The chickpeas- I looked for them but they were “hiding” somewhere in the pantry, so I made the dough with cornmeal instead.
“Someone” used a knife in my loaf tin; it now has rusty stripes on it. I covered them with some alfoil.
My TM looked “Funny” when I was weighing… I had not “seated” the TM bowl correctly, so more chia seeds were added than was needed. I had been able to rescue the “extra” buckwheat though. Not that I am that concerned about the few additional chia seeds as I forgot to add the xanthan gum.
I think this one will be a “re-submit”. But it is happily resting ready to be baked in about an hour.
This dough does not rise very much at all. Next time I think I will use a smaller tin.
The bread was cooked in 50 minutes. Probably as the tin was a little on the large side for the loaf, I will let it cool and tell you what I think of the taste. So far I have noticed it is quite springy straight out of the oven. The cob loaf was like a rock. It also shrunk away from the sides of the pan so was very easy to remove to check the bottom was brown.
As if to mock me, on kitchen malfunctions day… the dishwasher is also refusing to turn on, so I will wash the dishes and allow the bread to cool.
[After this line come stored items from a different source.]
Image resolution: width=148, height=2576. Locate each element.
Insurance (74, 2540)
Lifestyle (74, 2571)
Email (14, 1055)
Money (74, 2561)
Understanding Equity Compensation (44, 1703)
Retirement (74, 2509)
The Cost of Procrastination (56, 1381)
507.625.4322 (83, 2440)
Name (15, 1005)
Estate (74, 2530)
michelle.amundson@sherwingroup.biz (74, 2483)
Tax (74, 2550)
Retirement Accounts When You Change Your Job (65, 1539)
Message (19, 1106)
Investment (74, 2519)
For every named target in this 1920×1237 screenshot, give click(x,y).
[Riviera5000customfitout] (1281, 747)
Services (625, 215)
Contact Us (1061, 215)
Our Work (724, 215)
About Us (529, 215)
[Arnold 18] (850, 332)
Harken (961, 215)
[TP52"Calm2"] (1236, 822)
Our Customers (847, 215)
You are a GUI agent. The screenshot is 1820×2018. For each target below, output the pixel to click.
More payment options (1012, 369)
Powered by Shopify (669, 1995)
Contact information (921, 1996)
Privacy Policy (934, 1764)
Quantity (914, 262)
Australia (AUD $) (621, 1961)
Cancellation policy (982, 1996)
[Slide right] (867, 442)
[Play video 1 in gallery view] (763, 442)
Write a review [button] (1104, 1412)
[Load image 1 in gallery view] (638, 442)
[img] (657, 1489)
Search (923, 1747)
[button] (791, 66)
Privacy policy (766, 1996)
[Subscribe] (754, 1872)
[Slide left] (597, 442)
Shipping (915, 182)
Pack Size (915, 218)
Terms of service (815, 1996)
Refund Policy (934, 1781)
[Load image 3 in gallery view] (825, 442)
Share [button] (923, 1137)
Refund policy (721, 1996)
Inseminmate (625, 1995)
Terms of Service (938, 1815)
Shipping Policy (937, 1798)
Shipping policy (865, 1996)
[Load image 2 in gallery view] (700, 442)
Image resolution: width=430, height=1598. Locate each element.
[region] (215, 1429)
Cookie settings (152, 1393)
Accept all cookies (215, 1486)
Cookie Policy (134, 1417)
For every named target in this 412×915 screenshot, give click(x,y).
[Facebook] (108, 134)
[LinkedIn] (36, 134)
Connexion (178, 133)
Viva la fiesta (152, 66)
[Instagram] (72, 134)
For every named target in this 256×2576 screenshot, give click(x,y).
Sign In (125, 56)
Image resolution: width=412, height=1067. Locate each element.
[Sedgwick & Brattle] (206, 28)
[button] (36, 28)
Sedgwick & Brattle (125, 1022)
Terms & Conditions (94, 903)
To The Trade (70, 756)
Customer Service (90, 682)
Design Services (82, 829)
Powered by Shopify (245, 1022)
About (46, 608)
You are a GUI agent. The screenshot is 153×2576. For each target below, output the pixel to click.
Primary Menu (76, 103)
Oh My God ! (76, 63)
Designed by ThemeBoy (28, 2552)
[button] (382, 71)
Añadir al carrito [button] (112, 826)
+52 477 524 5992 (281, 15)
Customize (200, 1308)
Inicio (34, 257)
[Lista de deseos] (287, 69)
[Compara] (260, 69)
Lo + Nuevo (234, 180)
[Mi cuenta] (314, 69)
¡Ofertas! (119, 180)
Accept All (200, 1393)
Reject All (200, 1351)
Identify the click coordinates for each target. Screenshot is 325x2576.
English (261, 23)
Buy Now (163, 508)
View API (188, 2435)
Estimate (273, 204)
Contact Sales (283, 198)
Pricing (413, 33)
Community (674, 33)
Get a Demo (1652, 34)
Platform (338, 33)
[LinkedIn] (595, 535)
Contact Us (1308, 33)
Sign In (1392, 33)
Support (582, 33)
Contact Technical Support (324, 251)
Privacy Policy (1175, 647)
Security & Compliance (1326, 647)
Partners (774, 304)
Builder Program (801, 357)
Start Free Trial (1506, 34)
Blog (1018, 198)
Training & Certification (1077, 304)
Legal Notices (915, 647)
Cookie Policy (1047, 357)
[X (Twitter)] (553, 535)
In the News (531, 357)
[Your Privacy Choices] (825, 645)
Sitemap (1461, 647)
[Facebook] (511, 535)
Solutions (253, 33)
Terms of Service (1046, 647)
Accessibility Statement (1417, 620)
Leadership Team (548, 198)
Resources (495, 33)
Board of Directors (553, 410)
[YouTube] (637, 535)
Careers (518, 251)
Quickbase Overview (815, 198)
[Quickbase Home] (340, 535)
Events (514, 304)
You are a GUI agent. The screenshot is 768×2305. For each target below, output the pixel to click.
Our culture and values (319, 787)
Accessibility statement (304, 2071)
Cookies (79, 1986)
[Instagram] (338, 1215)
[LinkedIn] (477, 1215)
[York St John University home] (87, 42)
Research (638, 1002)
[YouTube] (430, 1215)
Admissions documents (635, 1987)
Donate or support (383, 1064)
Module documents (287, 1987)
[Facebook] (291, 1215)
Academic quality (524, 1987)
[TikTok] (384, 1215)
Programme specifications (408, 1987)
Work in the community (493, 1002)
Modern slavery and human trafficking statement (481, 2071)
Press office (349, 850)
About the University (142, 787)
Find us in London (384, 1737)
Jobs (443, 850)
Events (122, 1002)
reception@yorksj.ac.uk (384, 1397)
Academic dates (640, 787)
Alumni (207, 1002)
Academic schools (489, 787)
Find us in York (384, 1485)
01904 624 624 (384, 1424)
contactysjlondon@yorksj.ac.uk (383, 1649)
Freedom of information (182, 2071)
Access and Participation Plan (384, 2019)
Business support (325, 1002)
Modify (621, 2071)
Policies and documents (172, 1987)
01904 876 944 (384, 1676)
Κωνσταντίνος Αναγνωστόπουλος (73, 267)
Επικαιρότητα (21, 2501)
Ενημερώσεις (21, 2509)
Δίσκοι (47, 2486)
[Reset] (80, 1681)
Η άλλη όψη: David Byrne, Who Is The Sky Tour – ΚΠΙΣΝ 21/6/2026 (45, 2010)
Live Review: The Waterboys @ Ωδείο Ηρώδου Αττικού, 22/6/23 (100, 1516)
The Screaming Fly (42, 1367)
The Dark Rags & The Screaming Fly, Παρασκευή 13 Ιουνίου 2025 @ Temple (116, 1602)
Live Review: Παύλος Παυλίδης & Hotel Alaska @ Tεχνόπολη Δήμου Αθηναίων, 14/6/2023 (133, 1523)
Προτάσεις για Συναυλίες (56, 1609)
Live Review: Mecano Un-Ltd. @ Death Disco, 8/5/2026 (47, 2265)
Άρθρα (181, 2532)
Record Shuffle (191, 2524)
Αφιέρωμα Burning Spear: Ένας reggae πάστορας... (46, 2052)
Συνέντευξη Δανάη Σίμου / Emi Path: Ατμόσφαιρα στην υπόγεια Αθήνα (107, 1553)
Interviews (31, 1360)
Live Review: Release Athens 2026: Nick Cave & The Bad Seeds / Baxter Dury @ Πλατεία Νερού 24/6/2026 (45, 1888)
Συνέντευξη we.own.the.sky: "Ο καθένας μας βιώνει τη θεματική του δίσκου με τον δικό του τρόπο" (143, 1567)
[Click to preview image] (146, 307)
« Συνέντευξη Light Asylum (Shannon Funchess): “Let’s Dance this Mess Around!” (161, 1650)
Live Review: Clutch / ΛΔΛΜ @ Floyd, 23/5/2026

Ok this bread is brilliant. It’s my favourite yet… now I just need an appropriate tin. I would go for probably one half the size lengthways so you make a shorter loaf but the bread slices are right.
It may be possible to make a 1.5 size dough ball or double batch to fill the loaf tin, assuming you had enough people who would eat the bread in the required time. I am not sure if extra dough would fit in the Thermomix.